The General Services Administration’s 18F digital team is building a bug bounty program for use by other federal agencies, an agency spokesperson has confirmed.
The team’s page on open-source collaboration site GitHub, used to develop projects and programs in public, shows coding and documentation for a bounty program. These increasingly popular programs involve firms or other large enterprises offering hackers cash incentives to find and report cybersecurity flaws in their systems.
The Defense Department in April became the first federal entity to host a bug bounty program.
It appears 18F has designed the platform to host bounties as a service for other federal agencies — the project’s code features instructions for how other federal teams can participate in the 18F program. A key requirement involves agencies pledging they will manage the triage and tracking of submitted bugs. 18F will require agencies to resolve the reported issues within 90 days.
‘In a nutshell, the requirement comes down to this: you need to take accountability for fixing any reported issues in a reasonable time,’ the GitHub page says. ’18F’s bug bounty team is more than [happy] to provide advice, guidance, and even help resolving issues. However, we won’t play ‘cops’ — you need to be OK owning the responsibility of tracking and resolving issues.’

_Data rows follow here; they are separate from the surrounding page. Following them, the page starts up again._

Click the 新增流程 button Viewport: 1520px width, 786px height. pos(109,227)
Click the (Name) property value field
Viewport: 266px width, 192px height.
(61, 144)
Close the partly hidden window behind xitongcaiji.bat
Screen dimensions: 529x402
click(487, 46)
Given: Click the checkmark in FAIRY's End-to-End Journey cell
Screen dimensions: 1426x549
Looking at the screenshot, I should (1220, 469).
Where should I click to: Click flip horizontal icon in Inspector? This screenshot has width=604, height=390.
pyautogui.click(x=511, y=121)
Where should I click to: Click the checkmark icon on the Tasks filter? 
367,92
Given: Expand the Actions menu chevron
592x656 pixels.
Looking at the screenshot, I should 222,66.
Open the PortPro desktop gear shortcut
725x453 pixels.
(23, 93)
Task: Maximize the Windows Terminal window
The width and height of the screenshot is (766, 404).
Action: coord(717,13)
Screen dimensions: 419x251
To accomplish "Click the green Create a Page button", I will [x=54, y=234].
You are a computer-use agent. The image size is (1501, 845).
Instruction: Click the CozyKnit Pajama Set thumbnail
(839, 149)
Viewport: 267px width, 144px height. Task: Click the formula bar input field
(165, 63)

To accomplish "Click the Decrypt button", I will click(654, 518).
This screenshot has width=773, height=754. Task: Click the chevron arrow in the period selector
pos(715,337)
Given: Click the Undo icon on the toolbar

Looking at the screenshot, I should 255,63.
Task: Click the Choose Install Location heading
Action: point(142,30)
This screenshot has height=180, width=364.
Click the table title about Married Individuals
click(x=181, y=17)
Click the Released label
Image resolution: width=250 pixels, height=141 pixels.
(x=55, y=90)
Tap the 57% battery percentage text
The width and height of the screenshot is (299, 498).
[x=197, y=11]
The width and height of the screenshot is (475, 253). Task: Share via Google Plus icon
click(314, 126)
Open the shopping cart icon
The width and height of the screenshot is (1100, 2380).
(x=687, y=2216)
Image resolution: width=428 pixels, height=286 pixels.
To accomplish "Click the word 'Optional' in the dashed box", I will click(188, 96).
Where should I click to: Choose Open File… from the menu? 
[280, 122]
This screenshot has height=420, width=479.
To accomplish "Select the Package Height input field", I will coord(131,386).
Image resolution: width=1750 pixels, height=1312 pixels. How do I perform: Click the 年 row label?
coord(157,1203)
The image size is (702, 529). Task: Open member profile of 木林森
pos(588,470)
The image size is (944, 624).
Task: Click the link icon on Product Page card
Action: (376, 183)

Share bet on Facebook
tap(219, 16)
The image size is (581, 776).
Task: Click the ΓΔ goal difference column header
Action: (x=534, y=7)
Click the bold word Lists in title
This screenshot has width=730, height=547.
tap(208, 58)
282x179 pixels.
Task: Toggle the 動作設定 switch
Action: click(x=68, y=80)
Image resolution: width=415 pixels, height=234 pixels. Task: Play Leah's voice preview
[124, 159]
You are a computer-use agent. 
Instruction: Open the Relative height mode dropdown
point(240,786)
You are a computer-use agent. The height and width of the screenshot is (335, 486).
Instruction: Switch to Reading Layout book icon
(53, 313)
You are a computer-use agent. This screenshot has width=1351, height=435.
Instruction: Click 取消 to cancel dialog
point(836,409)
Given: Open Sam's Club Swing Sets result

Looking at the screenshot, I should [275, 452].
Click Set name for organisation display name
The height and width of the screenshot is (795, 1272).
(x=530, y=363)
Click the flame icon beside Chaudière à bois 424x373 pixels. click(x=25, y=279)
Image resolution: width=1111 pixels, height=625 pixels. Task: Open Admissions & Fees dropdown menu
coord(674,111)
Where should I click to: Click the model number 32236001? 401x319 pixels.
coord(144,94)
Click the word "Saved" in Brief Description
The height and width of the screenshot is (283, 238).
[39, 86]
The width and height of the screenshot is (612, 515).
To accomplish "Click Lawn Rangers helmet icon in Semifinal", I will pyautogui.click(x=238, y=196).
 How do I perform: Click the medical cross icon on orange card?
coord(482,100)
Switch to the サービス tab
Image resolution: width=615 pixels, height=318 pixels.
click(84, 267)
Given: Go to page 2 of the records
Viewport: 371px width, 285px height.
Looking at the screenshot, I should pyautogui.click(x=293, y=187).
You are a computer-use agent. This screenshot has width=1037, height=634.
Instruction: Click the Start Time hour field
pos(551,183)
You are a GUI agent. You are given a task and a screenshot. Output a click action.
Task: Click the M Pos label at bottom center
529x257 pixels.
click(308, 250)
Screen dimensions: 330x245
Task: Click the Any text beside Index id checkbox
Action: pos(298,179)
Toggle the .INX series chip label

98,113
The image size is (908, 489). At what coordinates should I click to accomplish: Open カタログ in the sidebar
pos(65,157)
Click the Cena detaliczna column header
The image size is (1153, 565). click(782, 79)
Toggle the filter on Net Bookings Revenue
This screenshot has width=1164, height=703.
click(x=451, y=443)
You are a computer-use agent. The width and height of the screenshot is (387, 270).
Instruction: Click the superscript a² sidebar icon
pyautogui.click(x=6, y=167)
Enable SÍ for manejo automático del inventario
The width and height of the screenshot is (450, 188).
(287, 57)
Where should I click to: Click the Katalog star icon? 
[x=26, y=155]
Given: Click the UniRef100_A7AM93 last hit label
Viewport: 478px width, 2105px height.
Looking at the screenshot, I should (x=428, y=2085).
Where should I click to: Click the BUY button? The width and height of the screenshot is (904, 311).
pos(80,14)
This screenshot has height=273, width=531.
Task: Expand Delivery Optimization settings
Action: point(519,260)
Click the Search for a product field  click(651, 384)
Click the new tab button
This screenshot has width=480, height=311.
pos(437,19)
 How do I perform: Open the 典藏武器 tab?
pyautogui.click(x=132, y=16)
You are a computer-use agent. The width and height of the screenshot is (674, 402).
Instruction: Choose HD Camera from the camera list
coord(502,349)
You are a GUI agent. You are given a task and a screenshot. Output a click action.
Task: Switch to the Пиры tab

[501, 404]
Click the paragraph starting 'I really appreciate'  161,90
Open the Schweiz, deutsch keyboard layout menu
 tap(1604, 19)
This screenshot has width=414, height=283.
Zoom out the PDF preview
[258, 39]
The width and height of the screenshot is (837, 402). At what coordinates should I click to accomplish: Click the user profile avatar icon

18F’s proposed service-level agreement focuses in on three different tiers of vulnerabilities, all of which will have corresponding payouts at or less than the $3,500 federal government’s micropurchase limit, typically used for acquisitions of small items like office supplies and equipment or travel tickets on charge cards.
The 18F team has been experimenting with micropurchase-based reverse auctions as a way to attract the talents of private sector developers for short-term software development projects without an intensive and arduous procurement cycle.
18F says it reserves the right to ‘adjust our rewards based on our assessment of severity and the quality of the report,’ and will only pay for bugs found within the specific sites eventually featured on the platform.
18F said it would not comment on the program’s specifics outside of the GitHub documentation until its launch date, which is not listed on the page.
It’s a ‘work in progress,’ the page says. ‘We’re working on it, but we’re not accepting bug bounty submissions yet. Please do not submit them here, or anywhere, until this gets officially launched!’
White hat hackers who want to participate in the eventual program will be subject to rules laid out on the GitHub page here.